* _DIRECTIONS_: Only the lines below from the one containing "This screenshot has height=802, width=1512." to the one containing "You are a computer-use agent. This" should be repeated, both included and unchanged.

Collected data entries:

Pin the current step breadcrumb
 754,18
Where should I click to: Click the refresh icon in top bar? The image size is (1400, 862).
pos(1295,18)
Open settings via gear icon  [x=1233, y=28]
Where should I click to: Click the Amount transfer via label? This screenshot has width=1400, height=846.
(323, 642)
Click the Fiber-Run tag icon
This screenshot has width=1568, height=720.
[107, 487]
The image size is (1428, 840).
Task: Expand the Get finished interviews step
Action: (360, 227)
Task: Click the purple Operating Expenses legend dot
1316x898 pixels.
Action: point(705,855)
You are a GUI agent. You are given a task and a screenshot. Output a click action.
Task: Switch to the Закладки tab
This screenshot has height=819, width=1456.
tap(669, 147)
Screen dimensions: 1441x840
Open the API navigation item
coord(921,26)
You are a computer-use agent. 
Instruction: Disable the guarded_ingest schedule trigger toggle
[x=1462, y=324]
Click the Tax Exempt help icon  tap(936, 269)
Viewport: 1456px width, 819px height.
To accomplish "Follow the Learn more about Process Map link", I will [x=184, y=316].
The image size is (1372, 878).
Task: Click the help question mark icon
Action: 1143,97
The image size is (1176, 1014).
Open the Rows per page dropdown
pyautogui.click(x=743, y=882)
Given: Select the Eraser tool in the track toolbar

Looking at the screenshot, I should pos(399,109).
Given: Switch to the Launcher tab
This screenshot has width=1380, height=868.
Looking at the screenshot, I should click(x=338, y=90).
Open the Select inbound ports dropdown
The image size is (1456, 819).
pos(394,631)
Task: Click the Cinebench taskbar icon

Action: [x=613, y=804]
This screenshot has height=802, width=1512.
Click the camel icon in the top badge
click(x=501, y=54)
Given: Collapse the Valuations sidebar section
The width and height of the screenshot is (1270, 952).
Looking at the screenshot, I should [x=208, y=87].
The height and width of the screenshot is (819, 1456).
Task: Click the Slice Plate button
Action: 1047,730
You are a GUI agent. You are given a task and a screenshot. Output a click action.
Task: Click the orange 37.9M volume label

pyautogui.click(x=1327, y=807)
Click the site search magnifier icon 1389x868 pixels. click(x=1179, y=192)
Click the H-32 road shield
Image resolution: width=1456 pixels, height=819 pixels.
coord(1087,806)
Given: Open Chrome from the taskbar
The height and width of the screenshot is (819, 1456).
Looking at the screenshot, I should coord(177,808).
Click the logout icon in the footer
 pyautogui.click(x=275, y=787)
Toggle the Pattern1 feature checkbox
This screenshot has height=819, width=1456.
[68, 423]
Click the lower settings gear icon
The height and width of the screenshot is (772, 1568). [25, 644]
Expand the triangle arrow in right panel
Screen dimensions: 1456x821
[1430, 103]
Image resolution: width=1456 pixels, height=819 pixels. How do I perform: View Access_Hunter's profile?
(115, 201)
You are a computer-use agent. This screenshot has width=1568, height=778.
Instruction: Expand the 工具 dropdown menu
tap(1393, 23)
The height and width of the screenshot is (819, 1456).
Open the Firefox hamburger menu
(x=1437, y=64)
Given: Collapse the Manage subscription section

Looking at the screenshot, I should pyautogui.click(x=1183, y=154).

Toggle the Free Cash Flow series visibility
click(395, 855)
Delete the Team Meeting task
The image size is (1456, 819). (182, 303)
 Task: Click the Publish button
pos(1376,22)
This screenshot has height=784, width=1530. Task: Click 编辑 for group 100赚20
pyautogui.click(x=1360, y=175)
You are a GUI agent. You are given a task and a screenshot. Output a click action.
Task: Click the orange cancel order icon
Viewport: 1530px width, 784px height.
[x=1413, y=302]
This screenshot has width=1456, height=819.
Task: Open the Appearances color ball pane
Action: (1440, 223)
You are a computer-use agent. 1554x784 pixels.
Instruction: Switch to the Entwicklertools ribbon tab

* _THE COMPLETED TASK_:
This screenshot has height=802, width=1512.
Click the camel icon in the top badge
click(x=501, y=54)
Given: Collapse the Valuations sidebar section
The width and height of the screenshot is (1270, 952).
Looking at the screenshot, I should [x=208, y=87].
The height and width of the screenshot is (819, 1456).
Task: Click the Slice Plate button
Action: 1047,730
You are a GUI agent. You are given a task and a screenshot. Output a click action.
Task: Click the orange 37.9M volume label

pyautogui.click(x=1327, y=807)
Click the site search magnifier icon 1389x868 pixels. click(x=1179, y=192)
Click the H-32 road shield
Image resolution: width=1456 pixels, height=819 pixels.
coord(1087,806)
Given: Open Chrome from the taskbar
The height and width of the screenshot is (819, 1456).
Looking at the screenshot, I should coord(177,808).
Click the logout icon in the footer
 pyautogui.click(x=275, y=787)
Toggle the Pattern1 feature checkbox
This screenshot has height=819, width=1456.
[68, 423]
Click the lower settings gear icon
The height and width of the screenshot is (772, 1568). [25, 644]
Expand the triangle arrow in right panel
Screen dimensions: 1456x821
[1430, 103]
Image resolution: width=1456 pixels, height=819 pixels. How do I perform: View Access_Hunter's profile?
(115, 201)
You are a computer-use agent. This screenshot has width=1568, height=778.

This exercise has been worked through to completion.